- Church: Catholic Church
- Appointed: 20 March 1954
- Term ended: 10 November 1954
- Predecessor: Massimo Massimi
- Successor: Francesco Roberti
- Other posts: Cardinal-Deacon of Sant'Eustachio (1946–54); Camerlengo of the College of Cardinals (1952–54); President of the Pontifical Commission for the Authentic Interpretation of the Code of Canon Law (1954);
- Previous posts: Secretary of the Pontifical Commission for the Authentic Interpretation of the Code of Canon Law (1924–46); Secretary of the Congregation of the Council (1930–46); Prefect of the Congregation of the Council (1949–54);

Orders
- Ordination: 10 April 1898
- Created cardinal: 18 February 1946 by Pope Pius XII
- Rank: Cardinal-Deacon

Personal details
- Born: Giuseppe Bruno 30 June 1875 Sezzadio, Acqui, Kingdom of Italy
- Died: 10 November 1954 (aged 79) Rome, Italy
- Buried: Campo Verano
- Alma mater: Pontifical Academy of Saint Thomas Aquinas Pontifical Roman Athenaeum Saint Apollinare
- Motto: Justitia et Pax
- Coat of arms: Giuseppe Bruno's coat of arms

= Giuseppe Bruno (cardinal) =

Roman Catholic Cardinal

Giuseppe Bruno (30 June 1875 – 10 November 1954) was a cardinal of the Catholic Church who served as Secretary of the Sacred Congregation of the Council and as Prefect of the Apostolic Signatura.
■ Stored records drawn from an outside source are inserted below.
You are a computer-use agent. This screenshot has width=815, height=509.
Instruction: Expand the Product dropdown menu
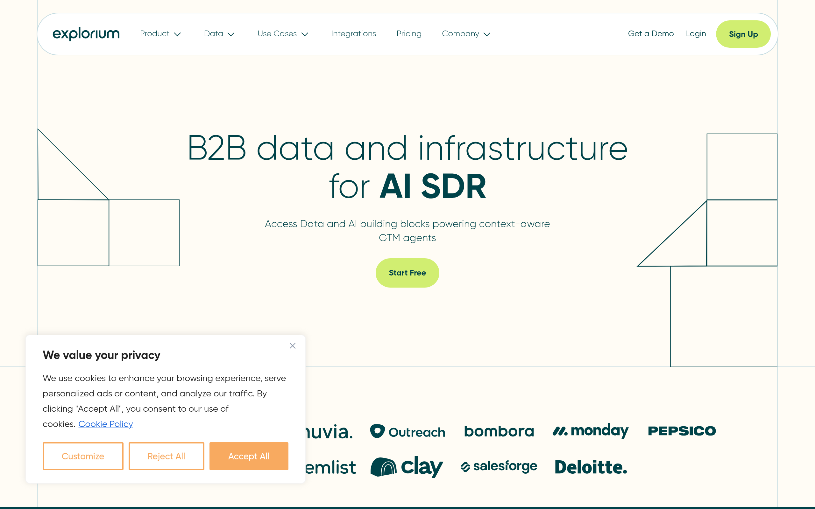tap(161, 34)
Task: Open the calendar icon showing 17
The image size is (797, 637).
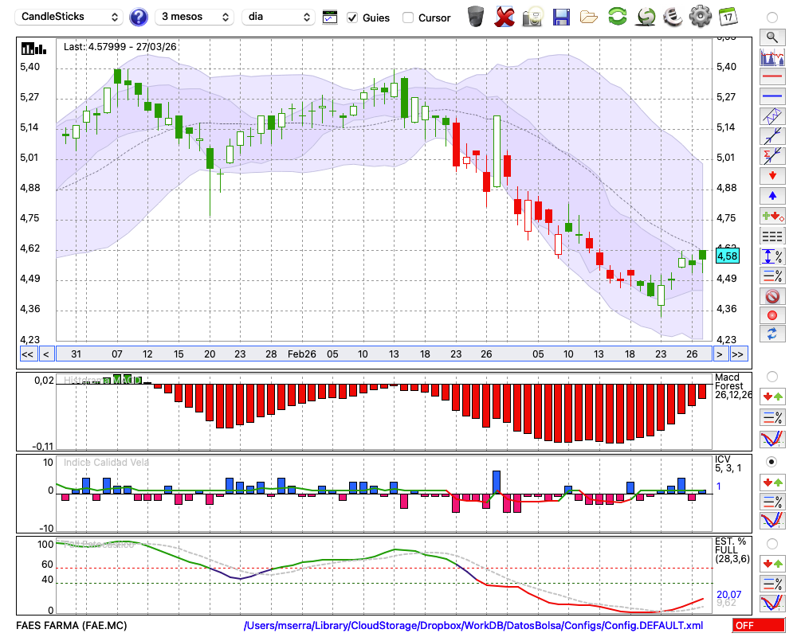Action: point(728,16)
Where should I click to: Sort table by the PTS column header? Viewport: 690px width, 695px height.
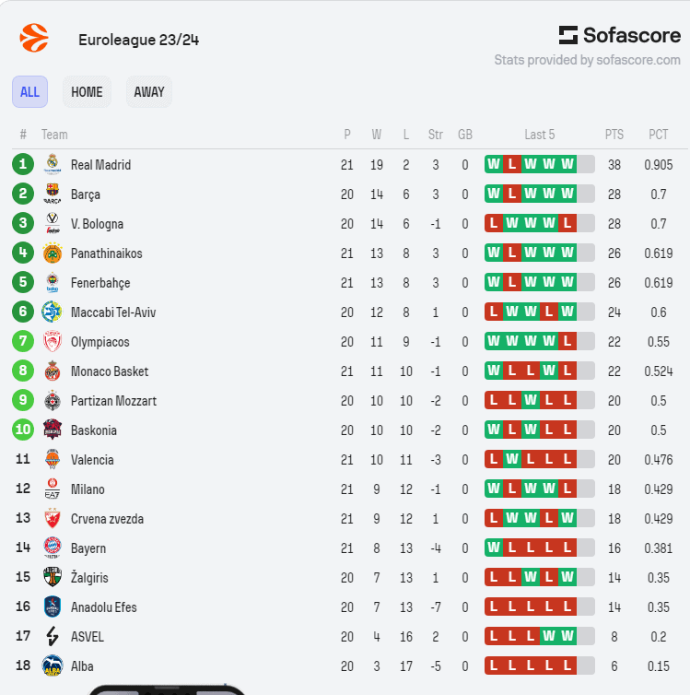click(x=614, y=135)
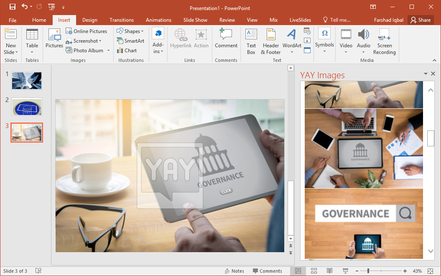Insert a SmartArt graphic
This screenshot has height=276, width=441.
coord(131,41)
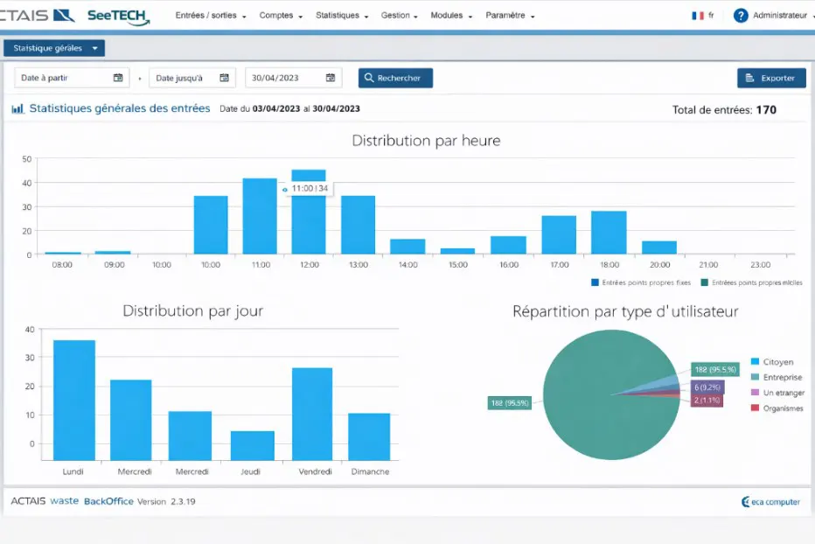This screenshot has height=544, width=815.
Task: Click the help question mark icon
Action: [741, 16]
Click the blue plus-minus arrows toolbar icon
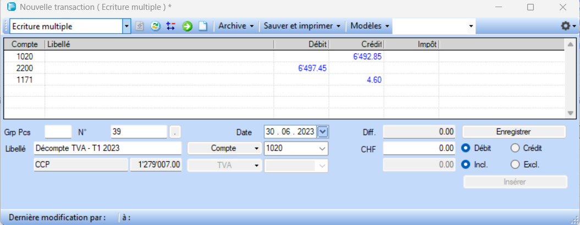Image resolution: width=580 pixels, height=225 pixels. click(170, 26)
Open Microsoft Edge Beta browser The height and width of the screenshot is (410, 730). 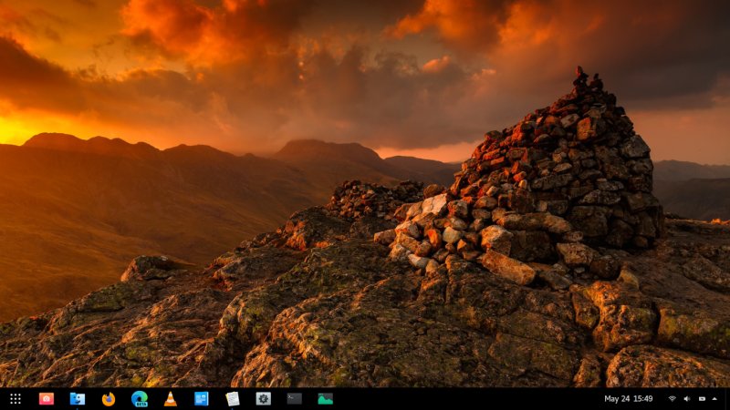(140, 399)
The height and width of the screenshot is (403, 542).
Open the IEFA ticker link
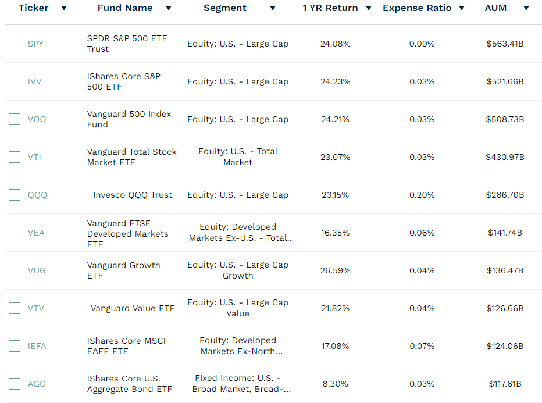click(37, 346)
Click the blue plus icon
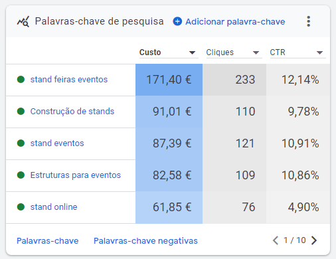The image size is (336, 259). (177, 21)
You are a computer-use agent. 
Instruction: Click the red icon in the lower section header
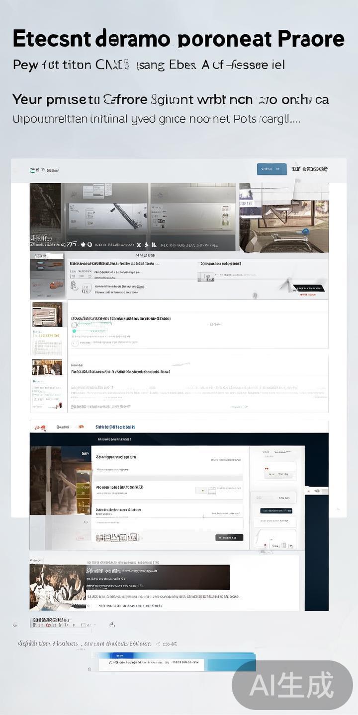pos(38,427)
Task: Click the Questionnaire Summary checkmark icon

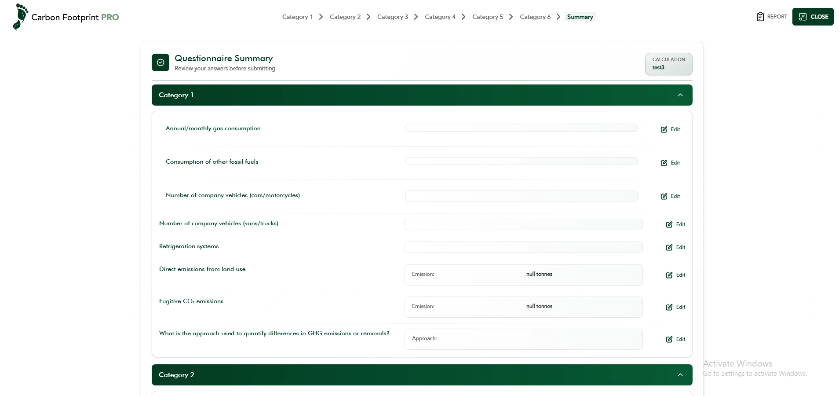Action: tap(161, 62)
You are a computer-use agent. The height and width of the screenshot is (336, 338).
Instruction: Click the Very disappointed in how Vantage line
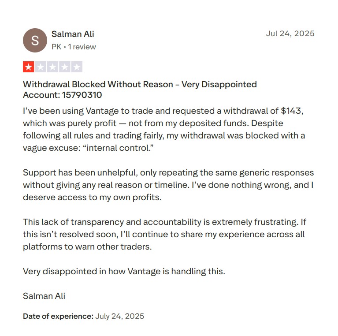(x=124, y=271)
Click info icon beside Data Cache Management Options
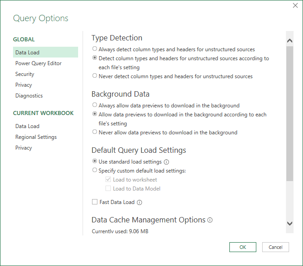This screenshot has width=303, height=266. click(210, 220)
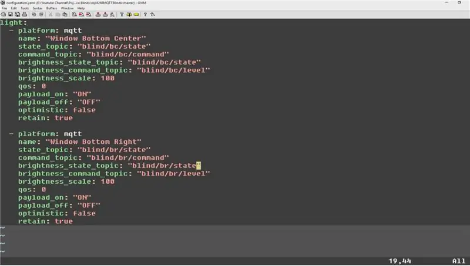Image resolution: width=470 pixels, height=266 pixels.
Task: Click the Open file toolbar icon
Action: click(x=4, y=14)
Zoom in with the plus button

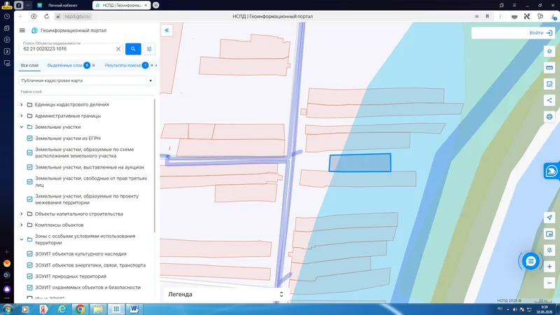tap(550, 267)
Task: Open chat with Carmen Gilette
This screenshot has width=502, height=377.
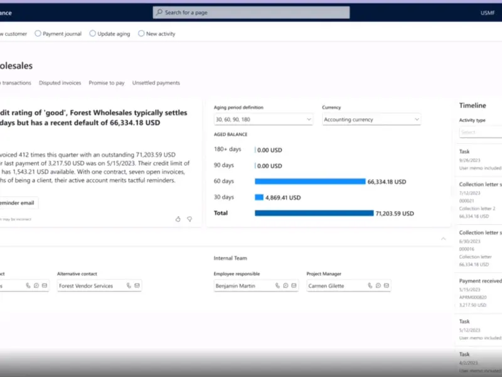Action: pos(378,286)
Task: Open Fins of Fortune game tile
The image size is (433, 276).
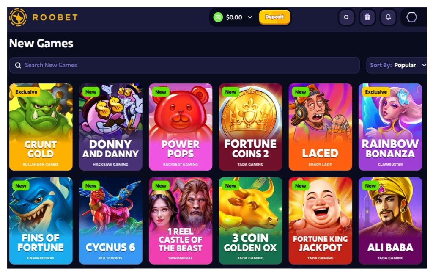Action: click(41, 221)
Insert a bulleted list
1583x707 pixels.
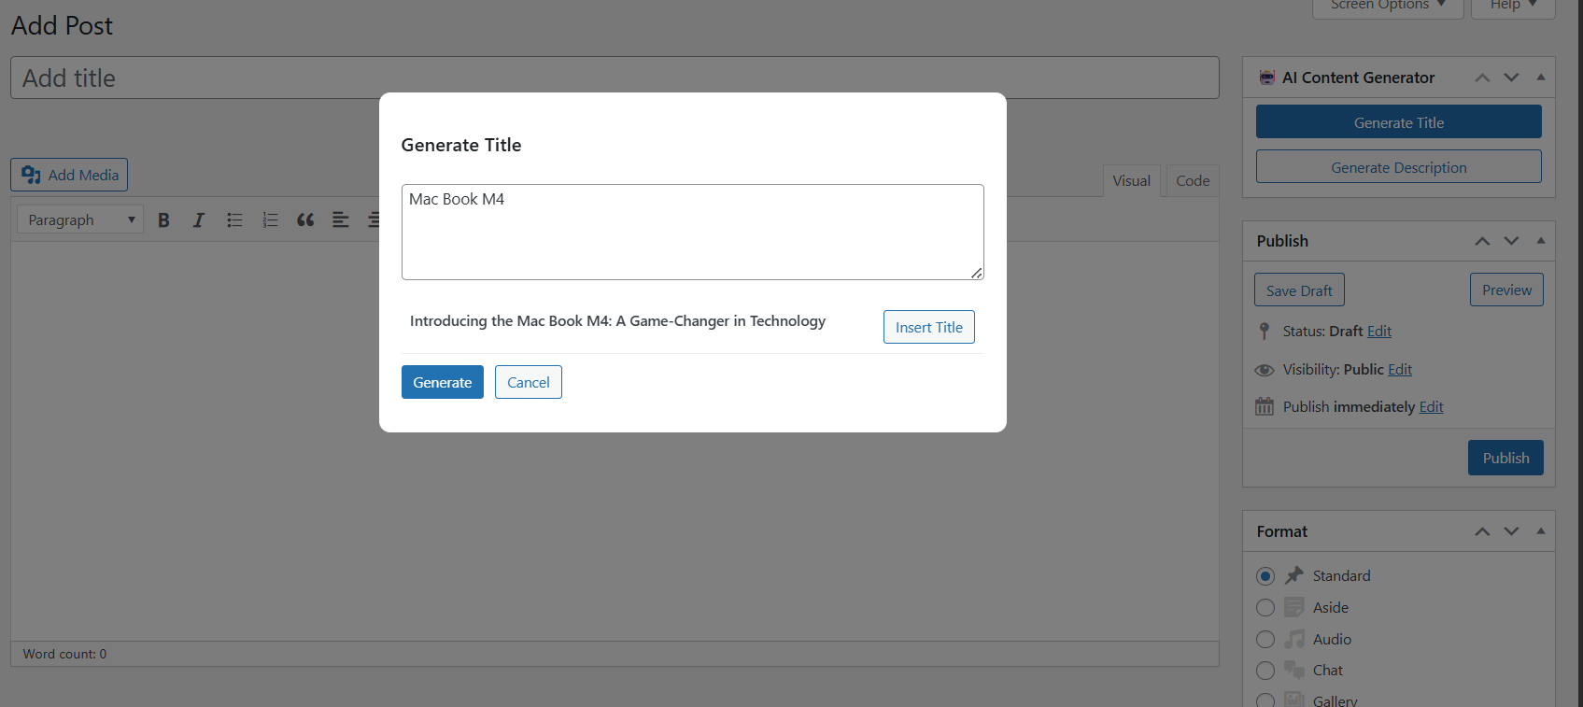[234, 220]
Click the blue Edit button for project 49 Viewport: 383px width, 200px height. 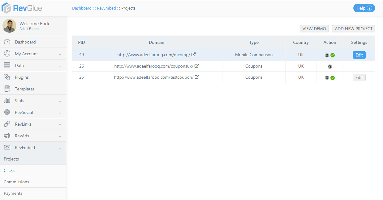359,55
==Early life and priesthood==
He was born in Sezzadio, Italy.

He was educated at the Seminary of Acqui and the Pontifical Athenaeum "S. Tommaso d'Aquino", where he earned a doctorate in philosophy. He continued his studied at the Pontifical Athenaeum "S. Apollinare" where he became a Doctor of Sacred Theology (S.T.D.)and a Doctor of Canon and Civil Law (J.U.D.).

He was ordained on 10 April 1898 in Acqui. He did pastoral work in the diocese Acqui. He served as Professor of law at the Pontifical Athenaeum "S. Apollinare" for many years. He was created Privy chamberlain of His Holiness on 4 March 1922 and was raised to the level of Domestic prelate of His Holiness on 3 January 1923. He was appointed Secretary of the Pontifical Commission for the Authentic Interpretation of the Code of Canon Law on 14 February 1924. He was secretary of the Congregation of the Council from 3 July 1930 until 1946. He was raised to the rank of Protonotary apostolic on 25 July 1932.

==Cardinalate==
He was created Cardinal-Deacon of S. Eustachio in the consistory of 18 February 1946 by Pope Pius XII. He was appointed Prefect of the Congregation of the council on 16 November 1949, holding the post until 20 March 1954, when he became Prefect of the Supreme Tribunal of the Apostolic Signature on 20 March 1954.

He died on 10 November 1954. The funeral took place on 13 November 1954, at the basilica of Santa Maria sopra Minerva, Rome with Giuseppe dell'Olmo, bishop of Acqui, celebrating the mass; fourteen cardinals were also present; at the end of the ceremony, Cardinal Clemente Micara, vice-dean of the Sacred College of Cardinals, imparted the absolution in the name of the pope. His body was buried in the Campo Verano cemetery.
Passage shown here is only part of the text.